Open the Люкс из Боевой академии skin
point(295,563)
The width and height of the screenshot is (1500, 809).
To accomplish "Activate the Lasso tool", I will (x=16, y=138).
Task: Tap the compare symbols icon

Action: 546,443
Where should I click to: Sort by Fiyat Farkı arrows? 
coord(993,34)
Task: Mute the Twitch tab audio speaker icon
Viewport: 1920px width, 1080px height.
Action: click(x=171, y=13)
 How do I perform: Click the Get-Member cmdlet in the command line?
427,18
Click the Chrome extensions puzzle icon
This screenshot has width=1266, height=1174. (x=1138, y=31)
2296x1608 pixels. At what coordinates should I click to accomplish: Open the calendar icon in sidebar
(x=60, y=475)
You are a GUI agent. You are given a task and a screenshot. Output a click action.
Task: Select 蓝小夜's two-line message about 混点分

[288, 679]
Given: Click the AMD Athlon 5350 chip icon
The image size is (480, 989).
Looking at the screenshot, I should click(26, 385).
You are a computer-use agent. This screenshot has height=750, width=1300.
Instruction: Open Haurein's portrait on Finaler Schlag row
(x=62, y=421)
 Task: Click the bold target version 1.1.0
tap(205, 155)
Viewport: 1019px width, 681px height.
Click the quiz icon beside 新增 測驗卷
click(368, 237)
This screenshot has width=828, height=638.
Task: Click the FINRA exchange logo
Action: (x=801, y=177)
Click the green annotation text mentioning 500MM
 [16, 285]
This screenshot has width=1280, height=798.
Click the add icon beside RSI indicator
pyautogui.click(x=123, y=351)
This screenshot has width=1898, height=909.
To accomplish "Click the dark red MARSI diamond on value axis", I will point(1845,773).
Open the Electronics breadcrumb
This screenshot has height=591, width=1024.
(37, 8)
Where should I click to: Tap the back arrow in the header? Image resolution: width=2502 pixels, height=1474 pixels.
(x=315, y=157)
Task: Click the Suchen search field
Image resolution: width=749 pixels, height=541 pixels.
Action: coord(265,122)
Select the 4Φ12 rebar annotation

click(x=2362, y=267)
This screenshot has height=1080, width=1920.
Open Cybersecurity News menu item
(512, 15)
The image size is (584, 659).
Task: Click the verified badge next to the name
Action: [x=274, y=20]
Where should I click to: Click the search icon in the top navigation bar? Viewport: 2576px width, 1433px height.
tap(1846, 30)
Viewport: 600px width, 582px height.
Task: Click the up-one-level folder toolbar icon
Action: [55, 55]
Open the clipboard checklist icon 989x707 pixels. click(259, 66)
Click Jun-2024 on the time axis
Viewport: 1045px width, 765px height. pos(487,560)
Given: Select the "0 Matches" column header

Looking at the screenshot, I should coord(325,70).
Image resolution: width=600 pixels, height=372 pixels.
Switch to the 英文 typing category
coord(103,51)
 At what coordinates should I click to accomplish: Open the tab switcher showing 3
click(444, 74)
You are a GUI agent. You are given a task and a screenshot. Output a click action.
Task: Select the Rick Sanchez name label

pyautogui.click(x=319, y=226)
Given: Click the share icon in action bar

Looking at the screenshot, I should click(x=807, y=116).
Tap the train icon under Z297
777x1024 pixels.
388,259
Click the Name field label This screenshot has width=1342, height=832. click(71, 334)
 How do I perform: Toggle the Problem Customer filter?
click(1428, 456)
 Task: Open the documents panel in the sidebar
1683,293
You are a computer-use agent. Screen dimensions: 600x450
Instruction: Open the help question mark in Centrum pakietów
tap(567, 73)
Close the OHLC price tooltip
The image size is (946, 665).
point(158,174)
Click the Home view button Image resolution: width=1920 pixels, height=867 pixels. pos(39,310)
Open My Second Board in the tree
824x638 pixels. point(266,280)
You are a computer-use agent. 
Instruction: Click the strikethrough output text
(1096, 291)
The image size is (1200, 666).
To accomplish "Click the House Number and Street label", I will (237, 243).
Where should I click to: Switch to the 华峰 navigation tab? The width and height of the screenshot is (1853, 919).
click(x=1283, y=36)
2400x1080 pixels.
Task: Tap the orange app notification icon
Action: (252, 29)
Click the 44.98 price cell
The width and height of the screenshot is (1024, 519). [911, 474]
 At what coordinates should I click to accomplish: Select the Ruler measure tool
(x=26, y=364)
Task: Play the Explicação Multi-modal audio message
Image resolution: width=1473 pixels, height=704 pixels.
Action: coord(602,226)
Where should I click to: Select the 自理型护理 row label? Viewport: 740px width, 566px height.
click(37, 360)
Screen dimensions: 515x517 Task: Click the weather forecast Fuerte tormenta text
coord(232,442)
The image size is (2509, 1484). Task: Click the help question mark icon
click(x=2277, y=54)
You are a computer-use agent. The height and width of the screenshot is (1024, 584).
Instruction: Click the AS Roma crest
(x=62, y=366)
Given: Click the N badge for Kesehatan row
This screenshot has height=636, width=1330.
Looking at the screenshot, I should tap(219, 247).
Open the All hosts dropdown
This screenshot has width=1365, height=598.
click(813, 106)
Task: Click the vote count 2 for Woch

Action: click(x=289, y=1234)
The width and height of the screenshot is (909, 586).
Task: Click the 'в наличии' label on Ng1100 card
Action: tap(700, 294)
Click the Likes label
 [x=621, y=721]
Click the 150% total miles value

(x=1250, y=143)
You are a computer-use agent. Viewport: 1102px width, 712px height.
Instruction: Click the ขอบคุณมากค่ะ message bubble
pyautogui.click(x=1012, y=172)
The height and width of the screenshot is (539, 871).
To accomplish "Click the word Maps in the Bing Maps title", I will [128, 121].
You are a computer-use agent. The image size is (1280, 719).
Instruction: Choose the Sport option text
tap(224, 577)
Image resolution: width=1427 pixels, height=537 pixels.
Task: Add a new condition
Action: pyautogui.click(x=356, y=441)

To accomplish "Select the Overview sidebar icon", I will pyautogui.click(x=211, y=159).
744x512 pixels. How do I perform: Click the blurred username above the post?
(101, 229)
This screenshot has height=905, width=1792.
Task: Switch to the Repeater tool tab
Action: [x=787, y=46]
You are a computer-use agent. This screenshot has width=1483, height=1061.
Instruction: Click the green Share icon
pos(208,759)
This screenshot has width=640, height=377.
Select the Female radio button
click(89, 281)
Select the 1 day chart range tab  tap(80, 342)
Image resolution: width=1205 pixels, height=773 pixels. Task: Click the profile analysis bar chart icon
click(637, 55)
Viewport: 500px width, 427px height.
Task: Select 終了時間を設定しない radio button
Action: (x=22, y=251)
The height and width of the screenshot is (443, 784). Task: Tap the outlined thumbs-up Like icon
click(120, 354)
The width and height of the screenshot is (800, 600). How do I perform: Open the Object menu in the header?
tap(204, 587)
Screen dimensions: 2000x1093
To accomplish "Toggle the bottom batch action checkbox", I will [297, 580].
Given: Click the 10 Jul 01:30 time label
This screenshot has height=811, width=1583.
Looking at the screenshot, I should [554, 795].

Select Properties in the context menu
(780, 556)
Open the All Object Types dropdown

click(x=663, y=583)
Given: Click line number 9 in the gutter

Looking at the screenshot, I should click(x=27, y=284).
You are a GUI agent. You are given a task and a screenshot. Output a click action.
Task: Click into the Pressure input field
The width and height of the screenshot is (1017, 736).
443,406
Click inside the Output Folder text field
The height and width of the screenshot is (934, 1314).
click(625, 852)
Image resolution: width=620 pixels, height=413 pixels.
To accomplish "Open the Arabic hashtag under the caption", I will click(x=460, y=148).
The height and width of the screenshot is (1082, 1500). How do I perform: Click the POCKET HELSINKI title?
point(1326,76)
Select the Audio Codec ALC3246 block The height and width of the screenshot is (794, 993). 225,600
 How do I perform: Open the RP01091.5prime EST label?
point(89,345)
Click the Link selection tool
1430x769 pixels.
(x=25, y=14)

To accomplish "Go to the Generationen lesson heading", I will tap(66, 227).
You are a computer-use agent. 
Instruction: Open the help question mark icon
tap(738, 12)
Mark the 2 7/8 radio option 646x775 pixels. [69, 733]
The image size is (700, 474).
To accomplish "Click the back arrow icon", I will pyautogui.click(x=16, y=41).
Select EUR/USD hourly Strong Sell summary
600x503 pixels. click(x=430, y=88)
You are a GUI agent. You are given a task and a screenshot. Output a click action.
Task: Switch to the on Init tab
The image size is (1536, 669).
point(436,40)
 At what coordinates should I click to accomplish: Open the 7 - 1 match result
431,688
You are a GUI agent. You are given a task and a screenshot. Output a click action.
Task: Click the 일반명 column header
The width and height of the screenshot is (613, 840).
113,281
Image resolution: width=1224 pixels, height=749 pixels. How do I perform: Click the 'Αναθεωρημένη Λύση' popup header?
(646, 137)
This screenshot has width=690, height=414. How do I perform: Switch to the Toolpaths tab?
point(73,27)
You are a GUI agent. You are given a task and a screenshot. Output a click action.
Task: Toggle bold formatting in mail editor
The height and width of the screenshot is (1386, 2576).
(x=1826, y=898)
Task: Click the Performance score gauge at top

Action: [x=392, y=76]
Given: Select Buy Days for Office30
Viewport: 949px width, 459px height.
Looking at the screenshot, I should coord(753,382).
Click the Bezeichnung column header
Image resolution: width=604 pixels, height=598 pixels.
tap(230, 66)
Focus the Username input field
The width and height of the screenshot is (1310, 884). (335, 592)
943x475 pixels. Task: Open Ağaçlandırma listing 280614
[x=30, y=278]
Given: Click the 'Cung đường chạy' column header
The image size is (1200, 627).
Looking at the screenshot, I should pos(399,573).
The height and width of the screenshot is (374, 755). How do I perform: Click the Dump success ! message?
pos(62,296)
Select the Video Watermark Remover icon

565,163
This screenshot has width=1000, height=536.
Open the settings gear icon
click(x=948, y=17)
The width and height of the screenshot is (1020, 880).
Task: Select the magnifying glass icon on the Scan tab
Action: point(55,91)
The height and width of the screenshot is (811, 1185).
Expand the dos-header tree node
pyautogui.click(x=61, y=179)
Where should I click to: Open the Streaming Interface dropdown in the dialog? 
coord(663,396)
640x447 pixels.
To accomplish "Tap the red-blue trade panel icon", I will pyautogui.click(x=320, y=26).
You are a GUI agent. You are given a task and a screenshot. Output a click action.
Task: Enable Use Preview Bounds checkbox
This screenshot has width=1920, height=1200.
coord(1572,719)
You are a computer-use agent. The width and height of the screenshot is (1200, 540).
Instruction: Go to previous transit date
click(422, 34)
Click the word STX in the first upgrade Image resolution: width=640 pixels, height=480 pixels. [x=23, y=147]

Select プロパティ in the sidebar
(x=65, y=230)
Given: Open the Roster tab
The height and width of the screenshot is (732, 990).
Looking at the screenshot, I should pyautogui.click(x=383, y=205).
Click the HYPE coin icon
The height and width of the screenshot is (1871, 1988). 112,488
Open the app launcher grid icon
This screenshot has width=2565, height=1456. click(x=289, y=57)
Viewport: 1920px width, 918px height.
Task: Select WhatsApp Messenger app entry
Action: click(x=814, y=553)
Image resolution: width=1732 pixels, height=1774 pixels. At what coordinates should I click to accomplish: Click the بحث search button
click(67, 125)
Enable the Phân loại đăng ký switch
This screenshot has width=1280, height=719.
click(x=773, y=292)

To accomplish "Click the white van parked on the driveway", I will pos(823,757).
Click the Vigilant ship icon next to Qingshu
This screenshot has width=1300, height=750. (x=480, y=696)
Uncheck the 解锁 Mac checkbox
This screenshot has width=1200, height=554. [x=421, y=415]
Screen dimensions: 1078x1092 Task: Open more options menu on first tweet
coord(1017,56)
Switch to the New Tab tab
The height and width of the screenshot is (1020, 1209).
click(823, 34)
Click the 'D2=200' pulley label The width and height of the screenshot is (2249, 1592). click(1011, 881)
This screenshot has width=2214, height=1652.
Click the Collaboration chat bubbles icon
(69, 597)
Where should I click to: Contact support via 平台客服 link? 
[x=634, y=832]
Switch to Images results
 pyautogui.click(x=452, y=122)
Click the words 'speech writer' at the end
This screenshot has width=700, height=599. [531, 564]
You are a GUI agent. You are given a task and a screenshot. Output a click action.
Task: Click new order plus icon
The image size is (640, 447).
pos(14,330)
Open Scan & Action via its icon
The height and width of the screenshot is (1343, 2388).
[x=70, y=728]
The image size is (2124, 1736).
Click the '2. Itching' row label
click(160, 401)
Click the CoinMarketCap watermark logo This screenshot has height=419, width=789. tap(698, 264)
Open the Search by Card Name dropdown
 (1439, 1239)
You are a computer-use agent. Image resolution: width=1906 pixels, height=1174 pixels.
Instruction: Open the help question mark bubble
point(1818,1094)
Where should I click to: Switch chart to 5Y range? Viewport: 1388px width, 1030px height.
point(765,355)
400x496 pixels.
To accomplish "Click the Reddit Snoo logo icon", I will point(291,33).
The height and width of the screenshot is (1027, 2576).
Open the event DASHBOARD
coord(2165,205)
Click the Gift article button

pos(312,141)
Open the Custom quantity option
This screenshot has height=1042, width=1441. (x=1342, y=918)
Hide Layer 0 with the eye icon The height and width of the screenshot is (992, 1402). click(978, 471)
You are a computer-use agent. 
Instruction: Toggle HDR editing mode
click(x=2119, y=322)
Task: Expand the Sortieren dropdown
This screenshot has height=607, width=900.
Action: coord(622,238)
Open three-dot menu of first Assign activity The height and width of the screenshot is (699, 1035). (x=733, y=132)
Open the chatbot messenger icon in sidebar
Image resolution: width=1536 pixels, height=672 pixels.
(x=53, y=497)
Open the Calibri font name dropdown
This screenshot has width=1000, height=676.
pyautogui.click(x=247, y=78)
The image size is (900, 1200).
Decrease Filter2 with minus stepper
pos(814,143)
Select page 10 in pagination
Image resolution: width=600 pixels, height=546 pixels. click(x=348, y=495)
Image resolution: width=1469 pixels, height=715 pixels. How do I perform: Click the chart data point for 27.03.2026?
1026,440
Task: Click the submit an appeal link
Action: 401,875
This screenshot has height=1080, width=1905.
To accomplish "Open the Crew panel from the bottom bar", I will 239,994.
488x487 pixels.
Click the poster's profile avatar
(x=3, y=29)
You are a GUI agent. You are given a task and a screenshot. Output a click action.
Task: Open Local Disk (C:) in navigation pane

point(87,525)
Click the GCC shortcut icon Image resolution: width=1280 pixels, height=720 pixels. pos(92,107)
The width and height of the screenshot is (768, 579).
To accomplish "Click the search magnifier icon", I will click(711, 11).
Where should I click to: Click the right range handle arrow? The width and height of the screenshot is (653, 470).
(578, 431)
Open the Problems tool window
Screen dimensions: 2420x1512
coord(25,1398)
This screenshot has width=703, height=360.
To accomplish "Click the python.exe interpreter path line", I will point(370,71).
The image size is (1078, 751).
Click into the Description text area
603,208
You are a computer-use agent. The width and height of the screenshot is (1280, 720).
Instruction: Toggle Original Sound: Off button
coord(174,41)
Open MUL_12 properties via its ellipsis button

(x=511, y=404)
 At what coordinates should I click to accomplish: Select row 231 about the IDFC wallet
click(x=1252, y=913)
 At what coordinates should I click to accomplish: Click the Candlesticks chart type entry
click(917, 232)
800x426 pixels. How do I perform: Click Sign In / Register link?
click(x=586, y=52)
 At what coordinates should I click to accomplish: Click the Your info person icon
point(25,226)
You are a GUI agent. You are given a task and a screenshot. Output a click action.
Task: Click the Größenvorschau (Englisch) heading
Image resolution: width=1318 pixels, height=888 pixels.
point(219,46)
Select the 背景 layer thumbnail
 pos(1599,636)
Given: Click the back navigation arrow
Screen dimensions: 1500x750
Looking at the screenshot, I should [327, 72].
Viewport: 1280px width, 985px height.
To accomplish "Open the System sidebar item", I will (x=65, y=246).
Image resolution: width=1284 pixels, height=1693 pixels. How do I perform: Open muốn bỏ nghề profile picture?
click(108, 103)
+ + +
- **Written exercise**: Retype the records above word for word, from the line containing "Select the 1" through the line containing "click(120, 354)", inclusive.

- **The answer**:
Select the 1 day chart range tab  tap(80, 342)
Image resolution: width=1205 pixels, height=773 pixels. Task: Click the profile analysis bar chart icon
click(637, 55)
Viewport: 500px width, 427px height.
Task: Select 終了時間を設定しない radio button
Action: (x=22, y=251)
The height and width of the screenshot is (443, 784). Task: Tap the outlined thumbs-up Like icon
click(120, 354)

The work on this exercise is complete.